Sometimes it’s easy to forget that Canada is still a relatively young country.
After achieving an outstanding reputation in the First World War, where Canadians were widely recognised as the best of the Allied troops, and after equally remarkable achievements and critical contributions in the Second World War, In spite of those enormous national contributions, Canadians were actually still considered as British subjects.
It was a federal cabinet minister who came up with the desire to recognise Canadians as a distinct nationality.
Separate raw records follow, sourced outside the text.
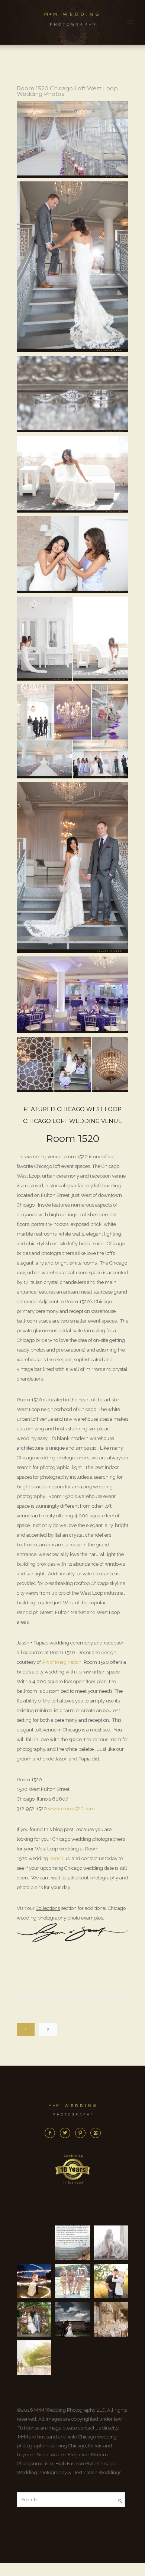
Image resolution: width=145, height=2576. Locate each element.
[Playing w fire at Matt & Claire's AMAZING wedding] (34, 2281)
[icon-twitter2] (67, 2133)
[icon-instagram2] (95, 2133)
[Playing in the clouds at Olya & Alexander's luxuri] (72, 2319)
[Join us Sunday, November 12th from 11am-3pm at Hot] (111, 2242)
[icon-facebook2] (52, 2133)
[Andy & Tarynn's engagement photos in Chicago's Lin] (111, 2281)
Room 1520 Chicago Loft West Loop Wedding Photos (67, 91)
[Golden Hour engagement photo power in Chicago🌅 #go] (34, 2357)
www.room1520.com (71, 1808)
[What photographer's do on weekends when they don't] (72, 2281)
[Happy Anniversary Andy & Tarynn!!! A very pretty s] (34, 2319)
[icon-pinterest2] (82, 2133)
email (57, 1858)
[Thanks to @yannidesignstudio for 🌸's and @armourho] (111, 2319)
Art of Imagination (61, 1662)
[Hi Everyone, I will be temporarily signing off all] (72, 2242)
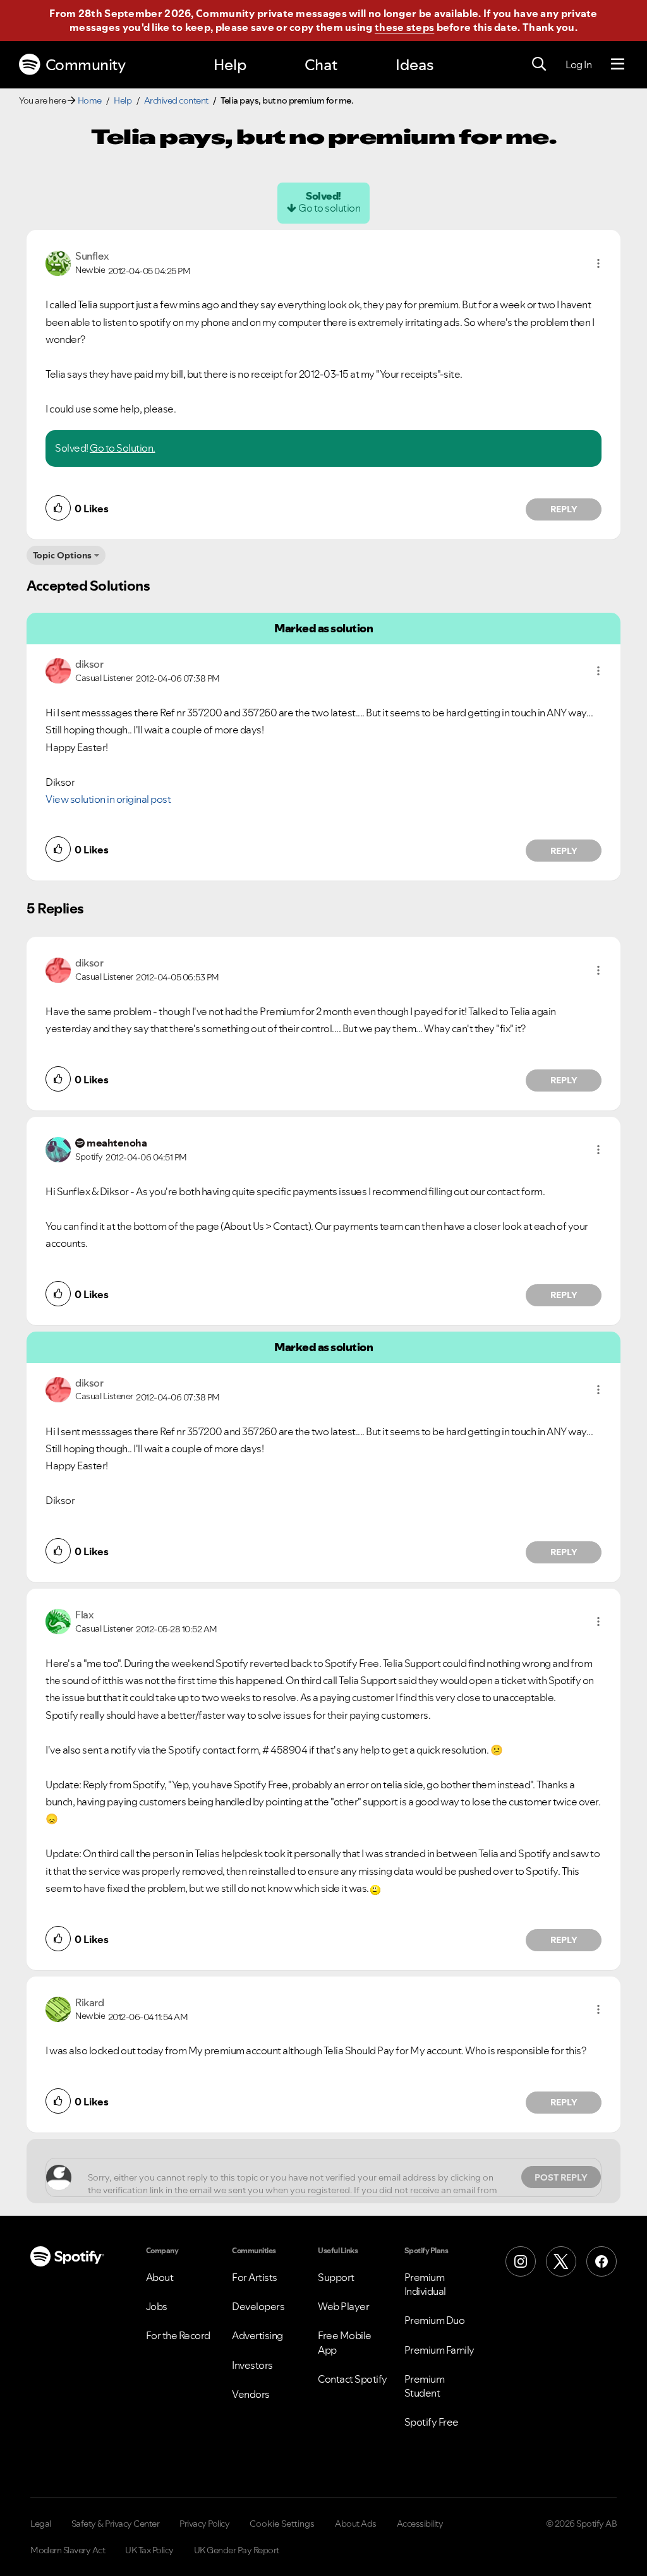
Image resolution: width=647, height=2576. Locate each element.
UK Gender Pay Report (236, 2550)
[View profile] (58, 262)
This came after he visited the Canadian military cemetery at Dieppe where so many Canadians had died in the cause of freedom.
When Paul Martin Sr., introduced the bill called “The Canadian Citizenship Act” in 1946 he said “”For the national unity of Canada and for the future and greatness of this country it is felt to be of utmost importance that all of us, new Canadians or old, have a consciousness of a common purpose and common interests as Canadians; that all of us are able to say with pride and say with meaning: ‘I am a Canadian citizen”. The Bill entered into force on January 1, 1947
So it was on this date, January 3, 1947, that the first official Canadian citizenship was granted.
The first Canadian was Canada’s Prime Minister William Lyon Mackenzie-King, along with 25 others who were sworn in at the Supreme Court in Ottawa.
Interesting facets of the new law included the fact that married women were now considered citizens independent of the husband whereas they had previously been generally defined by the nationality of her husband.
The Canadian Citizenship Act has been since revised, first in 1977, which allowed among other things for dual citizenship, and further amended in 2009 and 2014.